Gönderilme zamanı: 18 Kas 2021, 20:30
3. Hukuk Dairesi 2017/8625 E. , 2019/7055 K.
'İçtihat Metni'
MAHKEMESİ :SULH HUKUK MAHKEMESİ
Taraflar arasındaki tazminat davasının mahkemece yapılan yargılaması sonucunda, davanın kısmen kabulüne yönelik olarak verilen hükmün, süresi içinde taraf vekillerince temyiz edilmesi üzerine; temyiz dilekçelerinin kabulüne karar verildikten sonra, dosya içerisindeki bütün kağıtlar okunup gereği düşünüldü:
Y A R G I T A Y K A R A R I
Davacı, ... Ada 19 Parselde bulunan N1 nolu bölümde tapuya şerhli sözleşme ile kiracı olduğunu, davalının, taşınmazı önceki malik kiraya verenden satın aldığını, maddi ve manevi ayıplar ile kiralananın kasten kullanım haklarının engellendiğini; kiraya veren, malik ve yönetici sıfatlarından ileri gelen, sözleşmelere ilişkin bir takım borçlarının ifası için davalıya 2012 tarihli ihtarname gönderildiğini; davalının maddi ayıp teşkil eden eylemleri nedeniyle 2012 yılı Haziran ayından bu yana taşınmazı kullanmadığını ve sözleşmesel hakkı olarak yeniden kiraya veremediğini, bu itibarla maddi zarara uğradığını; malik ve yönetici sıfatlarıyla mezkûr gayrimenkul üzerinde hâkimiyeti bulunan davalının ayıplardan haberdar olduğunu ve ihtarnamelerden çok daha önce temerrüde düştüğünü; kişilik haklarına saldırı teşkil ettiği açık olan elektrik ve su kesme, sosyal tesislerden ve plajdan yararlandırmama, misafir sokulmasına izin vermeme, güven ortamını bozma gibi eylemler sonucunda kiracılar üzerinde manevi zarar meydana geldiğini; kira bedellerinin tamamının peşin olarak ödendiğini; kiralananın sözleşmenin kurulduğu durumdan farklı olup, ayıplı haliyle kullanılmak durumunda kalındığını, bu süre boyunca da bedeli peşin kira ödenen miktarın ayıpla orantılı olarak indirilmesinin gerekli olduğunu, ayrıca tatil köyünü kullanamadığından dolayı başka yerlerde tatilini geçirmek zorunda kaldığını, 36.181,32 TL konaklama bedeli ödendiğini belirterek; kiralananın ayıplı olduğunun kiraya veren tarafından öğrenildiği tarihten dava tarihe kadar geçen süreye ilişkin olarak sözleşmenin akdedildiği tarihte peşin olarak ödenmiş kira bedellerinin ayıpla orantılı şekilde ve denkleştirici adalet, emsal bedeller ve döviz kurları da dikkate alınmak suretiyle tenziline ve bu bedeller peşin ödenmiş olduğundan, şimdilik 1.000,00 TL’nin iadesine; yine, aynı dönemde kiralananın gereği gibi kullanılamamış olmasına ilişkin olarak başkaca konaklamaların kullanılması sebebiyle, şimdilik 1.000 TL maddi zararın ve kişilik haklarının muhtel olmasından dolayı 5.000 TL manevi zararın tazminine, anılan bedellere ayıpların kasten yapıldığı tarih olan 15 Haziran 2012’den itibaren avans faizi yürütülmesine karar verilmesini talep etmiş; ıslah dilekçesi ile iadesi talep edilen kira bedeli yönünden 3.508 TL'nin tahsilini istemiştir.

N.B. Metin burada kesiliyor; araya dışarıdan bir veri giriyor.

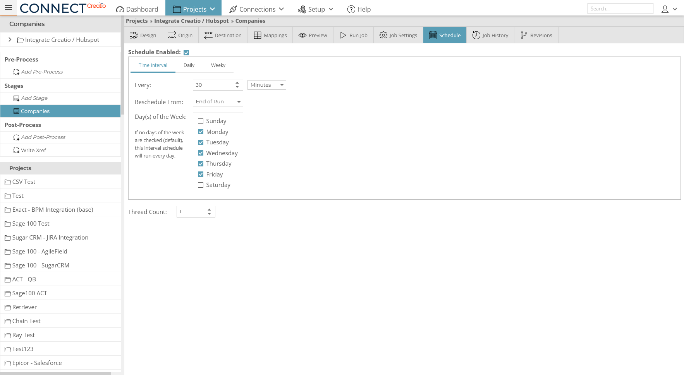
Task: Click the Destination icon
Action: [x=208, y=35]
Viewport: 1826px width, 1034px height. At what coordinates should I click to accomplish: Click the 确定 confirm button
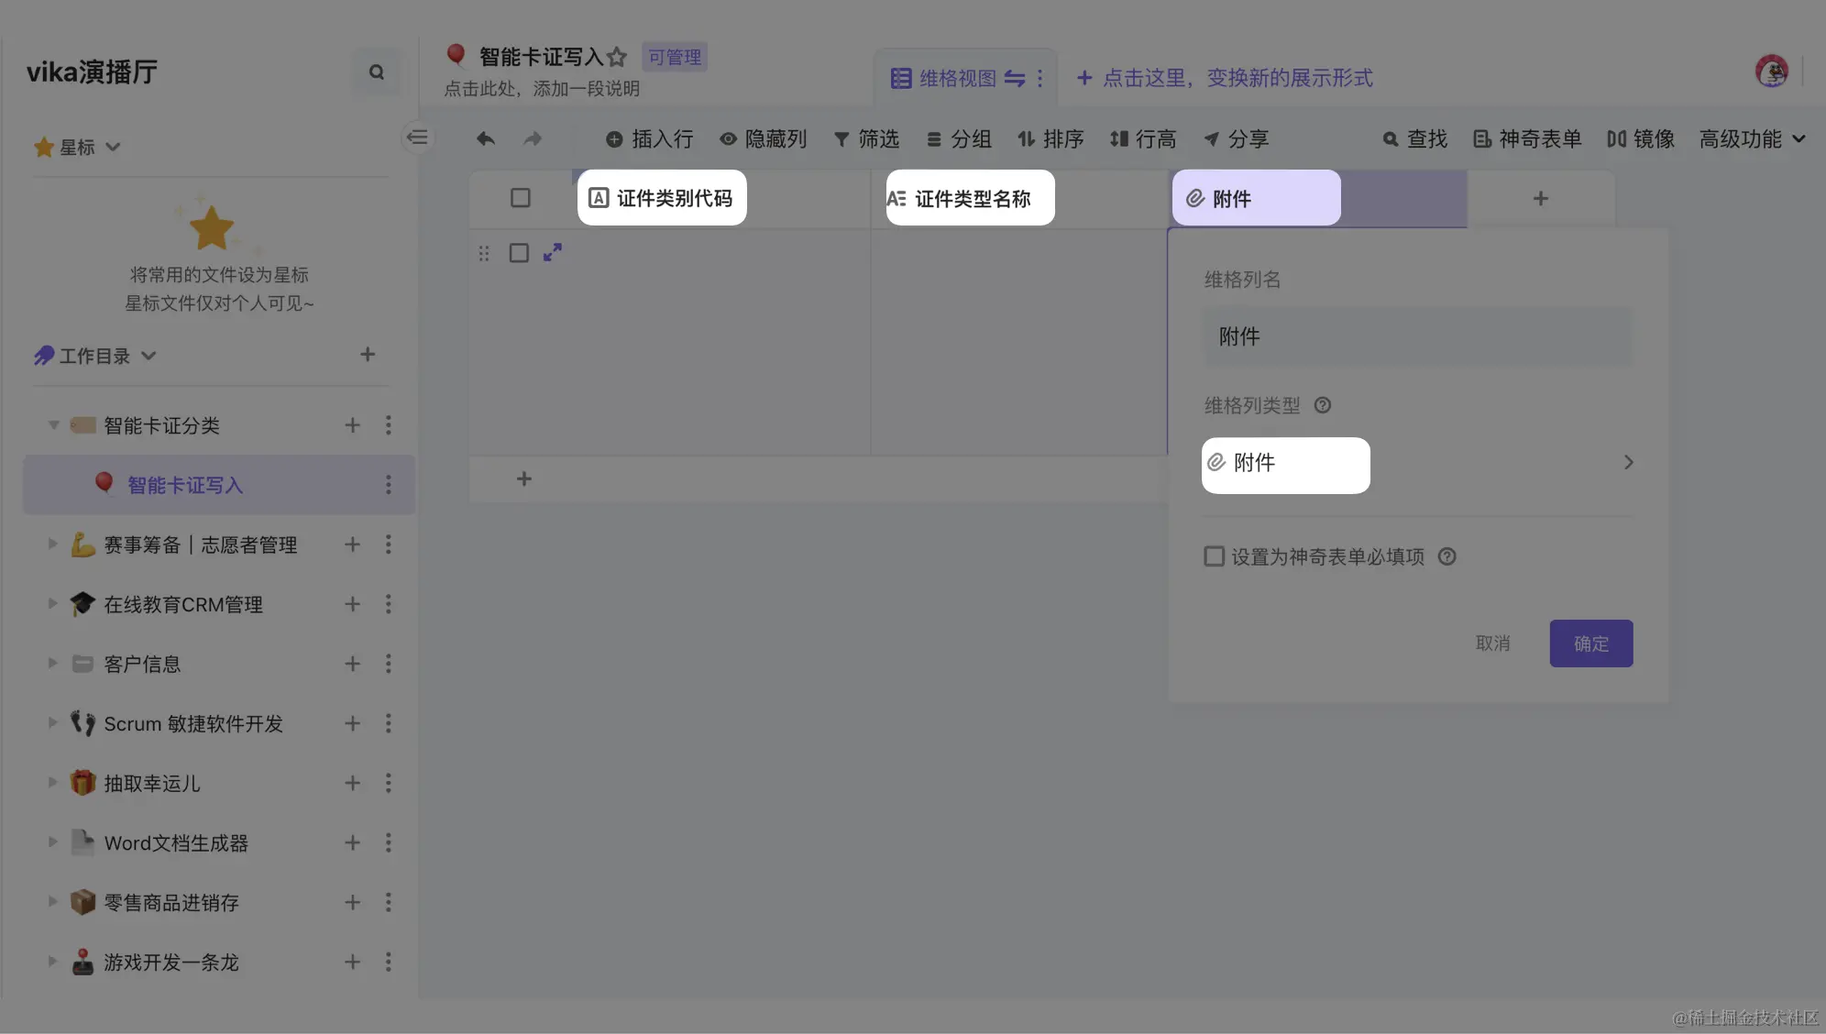tap(1590, 644)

Davalı; taşınmazın konut olarak kullanılmasının imar planına aykırı olup sözleşmenin imar mevzuatına aykırı olması nedeniyle başlangıçtan itibaren imkansız olduğunu, davacının sözleşmede yazılı aidatı ödemediğini, hizmet sunulmasındaki meydana gelen farklılıktan davacının da aralarında bulunduğu kullanıcıların sorumlu ve kusurlu olduğunu beyanla; davanın reddini istemiştir.
Mahkemece, davacının, davalının haksız eylemlerinden ötürü tatil köyünden yasal olarak beklenen kullanım hakkını elde edemediği, kira bedelinden ayıplı orantılı bir indirim talep edilmesinin haklı olduğu, kişilik haklarına saldırı bulunmadığı gerekçesiyle, davanın kısmen kabulü ile davanın 3.508,00 TL yönünden kabulüne, bakiye tazminat talebinin reddine, manevi tazminat talebinin reddine karar verilmiş; hüküm, taraf vekillerince temyiz edilmiştir.

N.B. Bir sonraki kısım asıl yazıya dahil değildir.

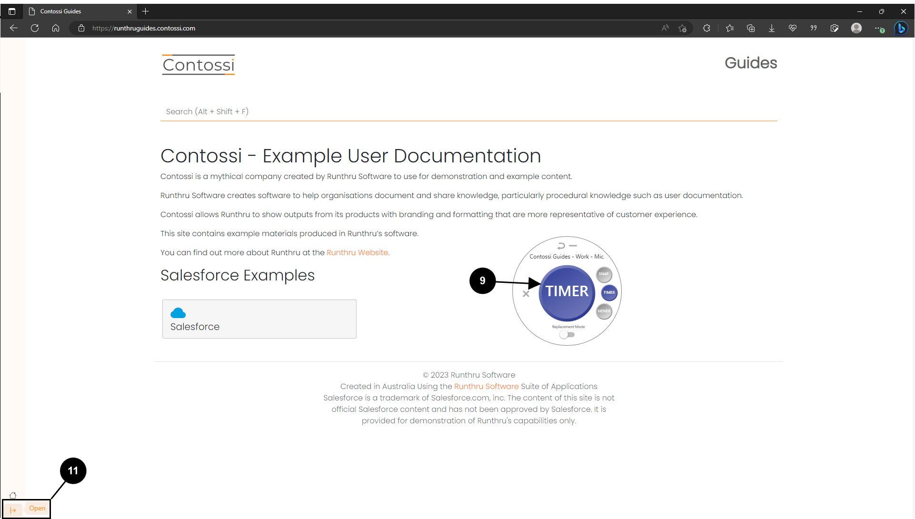
Task: Click the large TIMER capture button
Action: pyautogui.click(x=567, y=291)

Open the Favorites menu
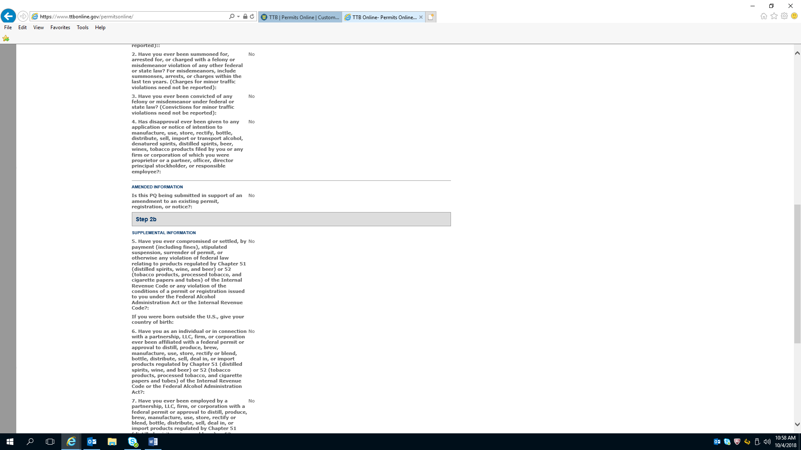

1-)Dosya kapsamına, toplanan delillere, mevcut deliller mahkemece takdir edilerek karar verilmiş olmasına ve takdirde de bir isabetsizlik bulunmamasına göre davacının tüm, davalının sair temyiz itirazları yerinde değildir.
2-Dava konusu taşınmazın önceki malik ... Otelcilik ile yapılan 25/12/1999 tarihli, 99 yıllık sözleşme ile 80.000 USD bedelle dava dışı 3. kişiye kiralandığı, dava dışı kiracının ise 31/07/2003 kira sözleşmesi ile davacıya 90.000 USD bedelle ve kalan süreyle dava konusu taşınmazı kiraladığı anlaşılmaktadır. Hükme esas alınan bilirkişi raporunda; davacı ile dava dışı 3. kişi arasında yapılan kira sözleşmesi esas alınarak 90.000 USD üzerinden hesap yapıldığı görülmektedir. TBK'nun 310. maddesi gereğince 'Sözleşmenin kurulmasından sonra kiralanan herhangi bir sebeple el değiştirirse, yeni malik kira sözleşmesinin tarafı olur.' Ayrıca, kira sözleşmesi nispi borç ilişkisi doğuran sözleşmeler olup, sözleşmenin tarafı olmayan 3. kişileri bağlamaz. Bu durumda, dava dışı ilk kiracı 3. kişi ile önceki malik ... Otelcilik arasında yapılan kira sözleşmeleri esas alınarak hesaplama yapılması gerekir. Ayrıca, hükme esas alınan bilirkişi raporunda denkleştirici adalet ilkesi uygulanarak alacağa hükmedilmiş ise de; taraflar arasındaki kira sözleşmesinin feshedilmediği ve davaya konu dönem için kira ilişkinin yürürlükte olduğu, kira bedellerinin döviz olarak belirlendiği ve bu para birimlerinin ortalama olarak enflasyon oranında arttığı gözardı edilerek denkleştirici adalet ilkesi gereğince hesap edilerek yazılı şekilde eksik hüküm kurulması doğru değildir.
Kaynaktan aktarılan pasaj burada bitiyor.